As Deputy Commander, United States Northern Command, Inge helped lead the command responsible to deter, prevent and defeat threats and aggression aimed at the United States, its territories and interests within the assigned area of responsibility and, as directed by the President or Secretary of Defense, provide defense support of civil authorities including consequence management operations.

Youth and education
Joseph Richard Inge was born on August 20, 1947, in Chase City, Virginia. He was commissioned a second lieutenant of Armor and awarded a Bachelor of Science in Agriculture upon graduation from Virginia Polytechnic Institute and its Army ROTC program on June 4, 1969. He holds a Master of Arts in Personnel Management and Administration from Central Michigan University. His military education includes the Armor Basic and Advanced Courses, the Army Command and General Staff College, and the United States Army War College.

Army career
Between April 1970 and June 1975, Inge served as a Company Commander in the 33rd Armor, 3rd Armored Division in Germany and the 73rd Armor, 2nd Infantry Division in Korea.

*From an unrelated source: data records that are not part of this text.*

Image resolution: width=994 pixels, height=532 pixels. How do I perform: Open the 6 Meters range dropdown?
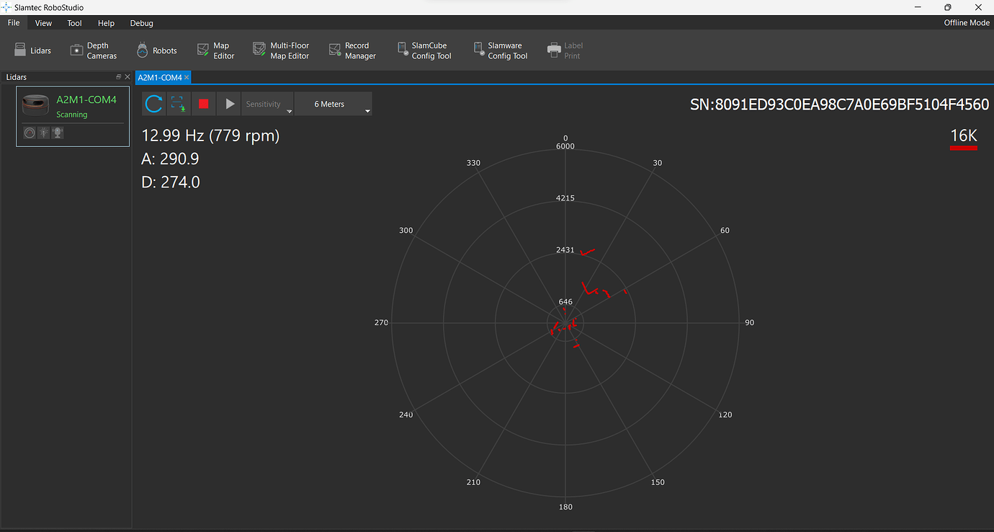(x=333, y=103)
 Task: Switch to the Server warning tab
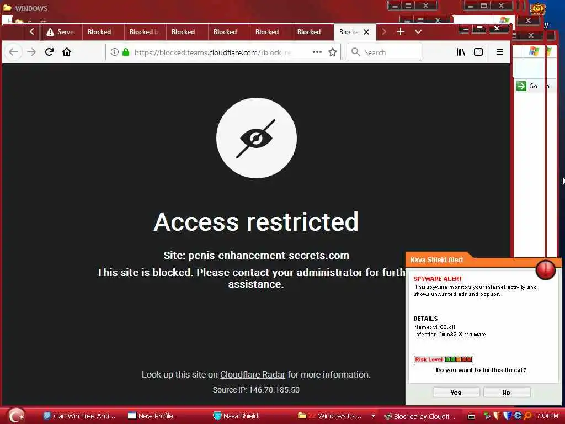61,31
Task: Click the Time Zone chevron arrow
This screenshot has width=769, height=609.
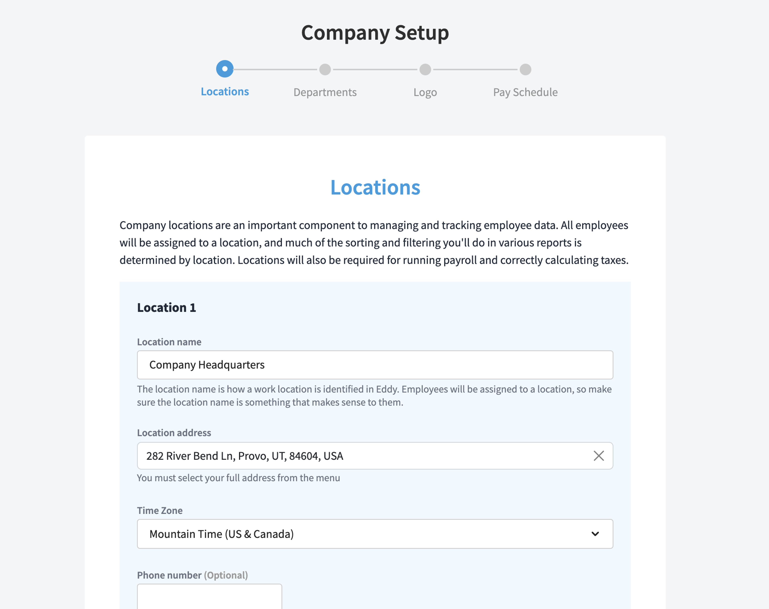Action: (595, 534)
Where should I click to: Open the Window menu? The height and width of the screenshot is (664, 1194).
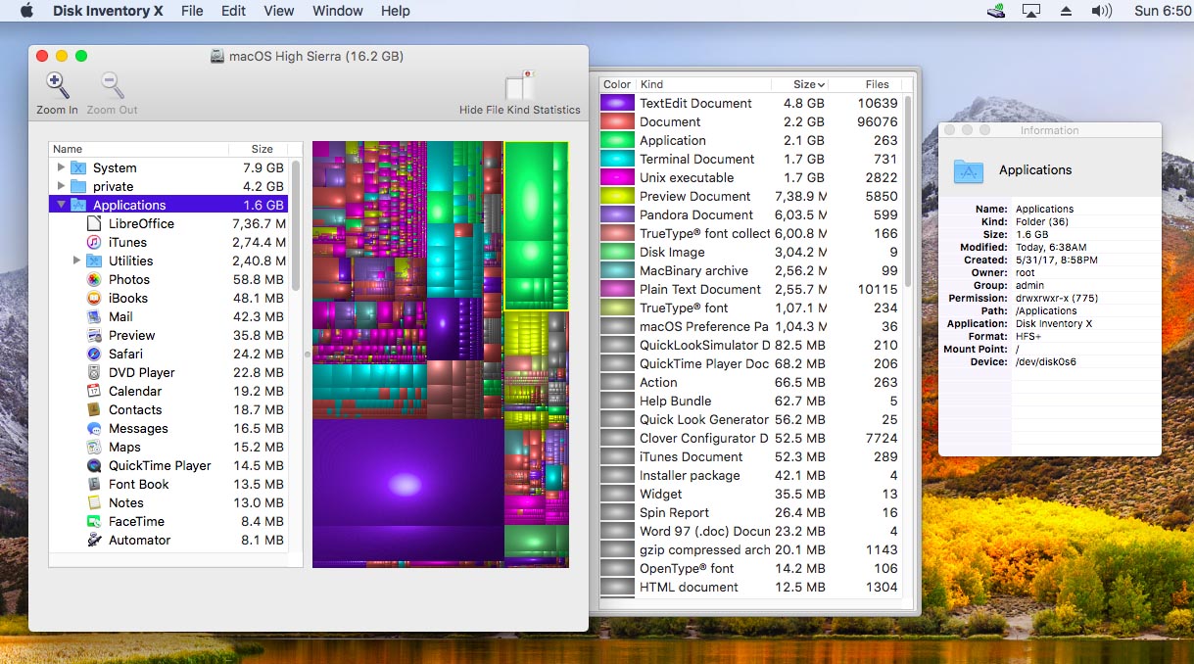click(336, 11)
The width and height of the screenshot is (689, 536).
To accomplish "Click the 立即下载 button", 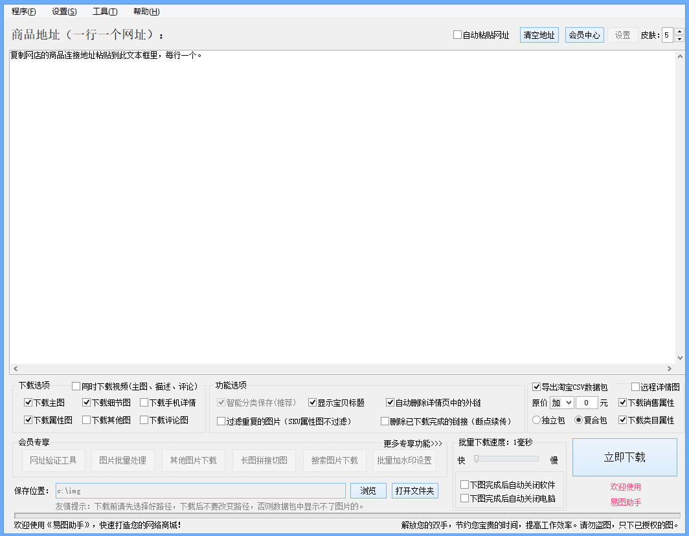I will click(x=624, y=457).
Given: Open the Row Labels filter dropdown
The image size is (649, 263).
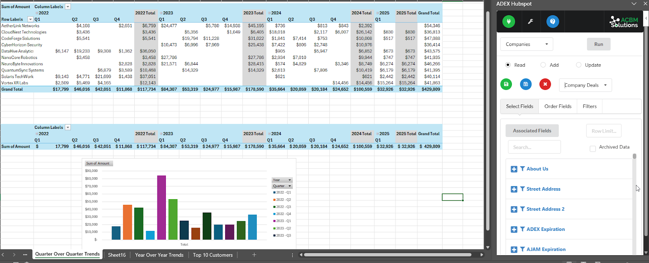Looking at the screenshot, I should point(30,20).
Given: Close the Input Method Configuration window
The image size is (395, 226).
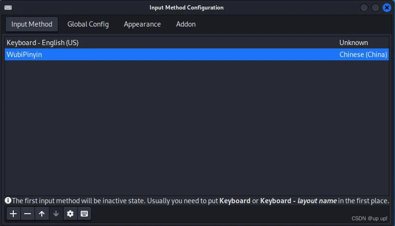Looking at the screenshot, I should pos(386,8).
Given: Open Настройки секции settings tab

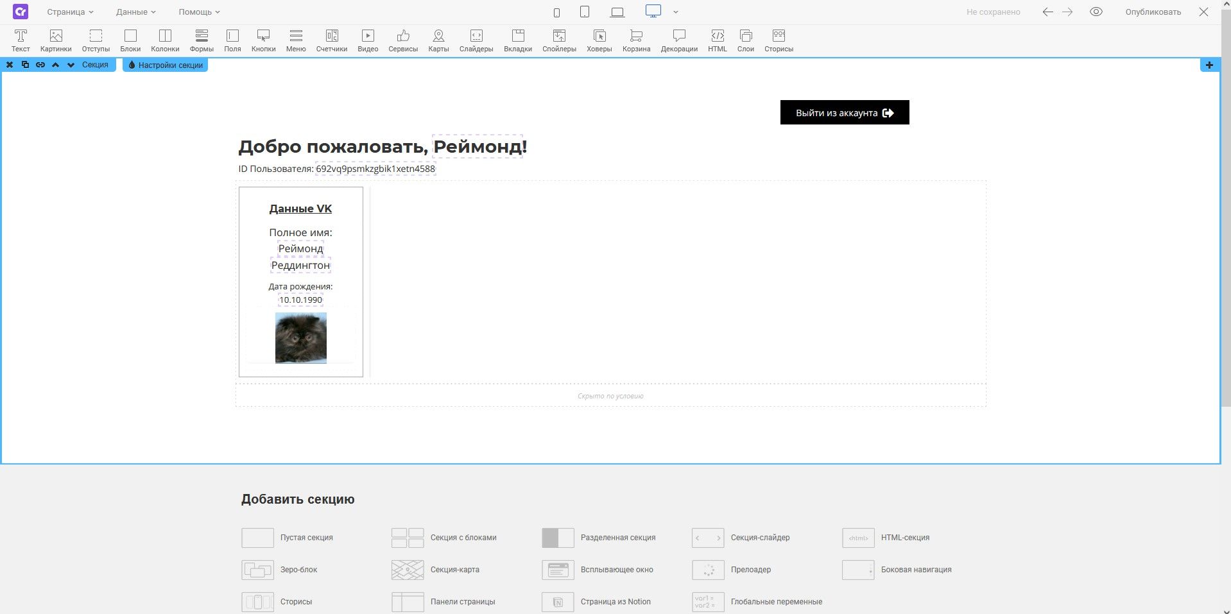Looking at the screenshot, I should point(166,65).
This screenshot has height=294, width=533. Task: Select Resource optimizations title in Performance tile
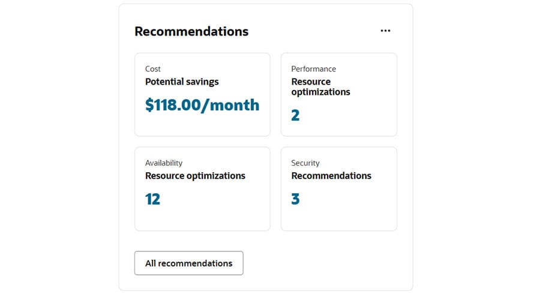(321, 87)
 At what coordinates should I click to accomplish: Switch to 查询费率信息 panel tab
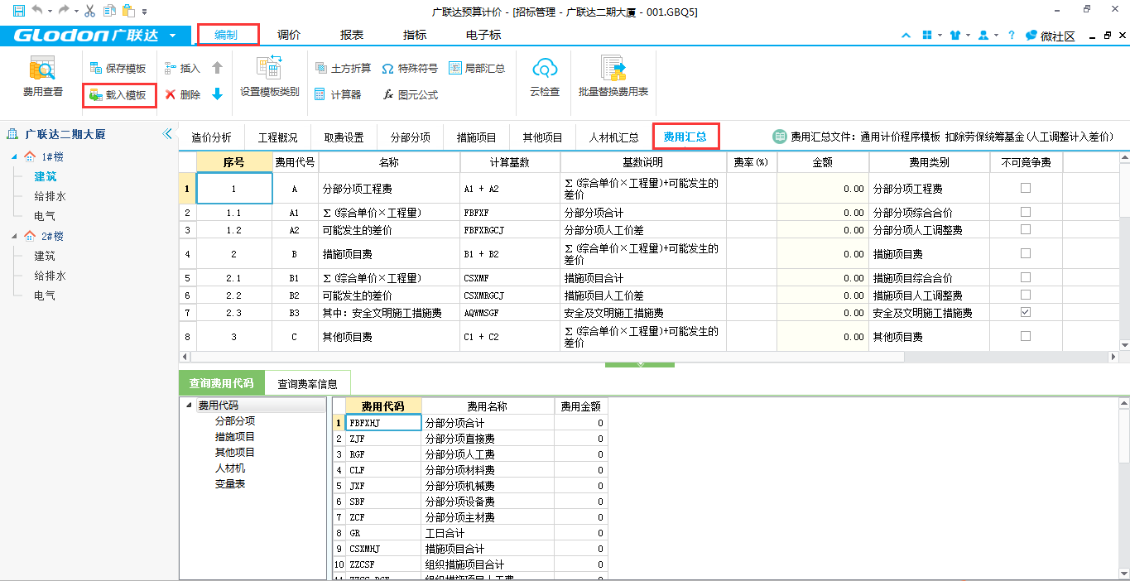point(308,384)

From June 1976 to March 1978, Inge served as Area Commander of the Jacksonville, Florida Recruiting District. He then transferred to Alexandria, Virginia to serve as Assignment Officer, Armor Branch Captains, for the United States Army Military Personnel Center until July 1980. He returned to Germany in June 1981 to serve as battalion and then brigade Executive Officer for elements of the 3rd Infantry Division. In March 1984 he was assigned as a battalion commander in the 64th Armor, 3rd Infantry Division in Germany.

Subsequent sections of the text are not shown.